Some time ago I thought of an authentication scheme for website registration (or anything else) using asymmetric encryption, which went something like this (Alice is the user, Bob is the server):

  1. Alice signs up for an account and gives her public key to Bob.
  2. Bob stores it.
  3. When Alice wants to log on to Bob’s site, Bob sends her a random number of sufficient length, Alice signs it, Bob verifies that it is indeed she, and he logs her on.

At the time I hadn’t seen this protocol anywhere, and I was wondering why noone used it since it has so many advantages. I recently read Bruce Schneier’s Applied Cryptography (an excellent book) and (not very surprisingly) saw my scheme in it. As Schneier noted, “It is foolish to encrypt arbitrary strings—not only those sent by untrusted third parties, but under any circumstances at all.” Indeed, someone might mount a chosen-plaintext attack or, more simply, make you sign “I wear women’s underwear”. That would not be very flattering.

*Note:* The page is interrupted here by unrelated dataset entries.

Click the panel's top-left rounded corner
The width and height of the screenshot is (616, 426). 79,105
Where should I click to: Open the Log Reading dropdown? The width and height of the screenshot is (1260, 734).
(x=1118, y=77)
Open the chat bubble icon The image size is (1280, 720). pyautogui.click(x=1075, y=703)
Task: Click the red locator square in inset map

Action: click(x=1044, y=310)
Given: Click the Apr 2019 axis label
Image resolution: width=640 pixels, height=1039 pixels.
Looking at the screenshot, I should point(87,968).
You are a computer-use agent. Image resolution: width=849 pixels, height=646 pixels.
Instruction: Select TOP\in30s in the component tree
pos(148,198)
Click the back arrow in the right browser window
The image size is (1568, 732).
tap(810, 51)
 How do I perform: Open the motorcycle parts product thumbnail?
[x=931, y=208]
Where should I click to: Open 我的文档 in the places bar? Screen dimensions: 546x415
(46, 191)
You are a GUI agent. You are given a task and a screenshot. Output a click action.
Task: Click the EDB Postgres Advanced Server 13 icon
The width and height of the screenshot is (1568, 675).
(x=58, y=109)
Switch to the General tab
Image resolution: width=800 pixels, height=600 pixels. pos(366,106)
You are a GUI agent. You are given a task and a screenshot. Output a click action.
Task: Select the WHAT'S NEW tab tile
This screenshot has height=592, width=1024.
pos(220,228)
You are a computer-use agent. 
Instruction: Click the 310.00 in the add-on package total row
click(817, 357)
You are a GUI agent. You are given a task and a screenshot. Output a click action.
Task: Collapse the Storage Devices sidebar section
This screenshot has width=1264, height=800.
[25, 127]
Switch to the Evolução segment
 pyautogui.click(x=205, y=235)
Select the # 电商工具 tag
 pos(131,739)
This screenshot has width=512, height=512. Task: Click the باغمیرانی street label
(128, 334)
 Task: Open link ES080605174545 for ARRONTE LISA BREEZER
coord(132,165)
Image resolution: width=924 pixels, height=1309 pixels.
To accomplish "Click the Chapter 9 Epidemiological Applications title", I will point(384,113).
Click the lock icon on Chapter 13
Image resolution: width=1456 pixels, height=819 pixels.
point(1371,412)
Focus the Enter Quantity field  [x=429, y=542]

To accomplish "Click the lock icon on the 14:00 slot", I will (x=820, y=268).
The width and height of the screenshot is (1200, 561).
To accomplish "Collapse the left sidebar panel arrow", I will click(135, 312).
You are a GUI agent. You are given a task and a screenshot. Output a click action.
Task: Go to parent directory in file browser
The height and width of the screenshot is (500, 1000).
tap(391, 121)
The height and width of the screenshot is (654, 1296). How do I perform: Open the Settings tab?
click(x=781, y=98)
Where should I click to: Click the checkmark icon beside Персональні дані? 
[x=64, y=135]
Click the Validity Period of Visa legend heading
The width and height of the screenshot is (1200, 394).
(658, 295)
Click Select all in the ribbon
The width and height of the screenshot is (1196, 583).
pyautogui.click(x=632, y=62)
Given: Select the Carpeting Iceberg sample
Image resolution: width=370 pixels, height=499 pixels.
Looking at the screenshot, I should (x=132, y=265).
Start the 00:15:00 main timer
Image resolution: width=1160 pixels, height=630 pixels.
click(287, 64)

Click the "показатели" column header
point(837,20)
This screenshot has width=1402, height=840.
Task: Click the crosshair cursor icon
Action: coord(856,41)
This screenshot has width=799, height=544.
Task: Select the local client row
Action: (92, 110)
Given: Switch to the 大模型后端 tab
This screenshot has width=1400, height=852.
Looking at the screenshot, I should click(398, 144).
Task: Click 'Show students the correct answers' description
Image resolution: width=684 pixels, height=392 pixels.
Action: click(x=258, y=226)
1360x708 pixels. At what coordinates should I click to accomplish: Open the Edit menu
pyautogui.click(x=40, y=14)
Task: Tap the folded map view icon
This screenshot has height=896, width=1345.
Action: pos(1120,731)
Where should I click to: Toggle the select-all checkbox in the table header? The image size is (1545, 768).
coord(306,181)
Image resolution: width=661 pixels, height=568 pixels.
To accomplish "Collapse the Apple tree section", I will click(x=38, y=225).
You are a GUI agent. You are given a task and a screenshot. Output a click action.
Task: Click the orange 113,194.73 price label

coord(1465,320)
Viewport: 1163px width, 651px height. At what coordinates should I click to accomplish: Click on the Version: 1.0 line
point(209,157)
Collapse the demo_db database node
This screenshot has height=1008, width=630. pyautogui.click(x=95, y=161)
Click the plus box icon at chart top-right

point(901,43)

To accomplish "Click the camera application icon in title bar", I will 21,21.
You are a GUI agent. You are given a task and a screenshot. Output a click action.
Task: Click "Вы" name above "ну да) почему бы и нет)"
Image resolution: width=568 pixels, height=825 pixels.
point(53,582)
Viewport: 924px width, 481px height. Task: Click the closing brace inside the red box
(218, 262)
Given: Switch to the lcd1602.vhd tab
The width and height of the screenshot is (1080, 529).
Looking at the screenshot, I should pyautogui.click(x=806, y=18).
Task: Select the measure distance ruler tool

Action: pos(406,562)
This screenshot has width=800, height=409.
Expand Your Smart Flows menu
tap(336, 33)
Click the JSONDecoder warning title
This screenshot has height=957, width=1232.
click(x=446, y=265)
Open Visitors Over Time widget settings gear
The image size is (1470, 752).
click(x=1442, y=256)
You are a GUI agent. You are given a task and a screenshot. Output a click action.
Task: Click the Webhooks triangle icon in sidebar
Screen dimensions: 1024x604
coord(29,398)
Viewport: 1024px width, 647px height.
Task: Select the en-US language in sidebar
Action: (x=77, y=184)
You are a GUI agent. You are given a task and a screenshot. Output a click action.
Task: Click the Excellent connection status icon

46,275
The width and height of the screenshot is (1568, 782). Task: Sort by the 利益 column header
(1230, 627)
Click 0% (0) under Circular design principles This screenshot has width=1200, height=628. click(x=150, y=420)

It is possible for Alice to sign the hash of the string Bob sent her, but I will forgo this completely and propose a new protocol (until someone points out that this, too, is useless):

  1. Alice signs up for an account and gives her public key to Bob, who stores it.
  2. When Alice wants to log on to Bob’s site (or otherwise prove her identity), she tells Bob her name and Bob sends her a random number and signed by him and encrypted with Alice’s public key (E~A~(S~B~(N))).
  3. Alice decrypts it, verifies Bob’s signature and sends the number back to Bob.
  4. Bob verifies that the number is the one he sent Alice and lets her in.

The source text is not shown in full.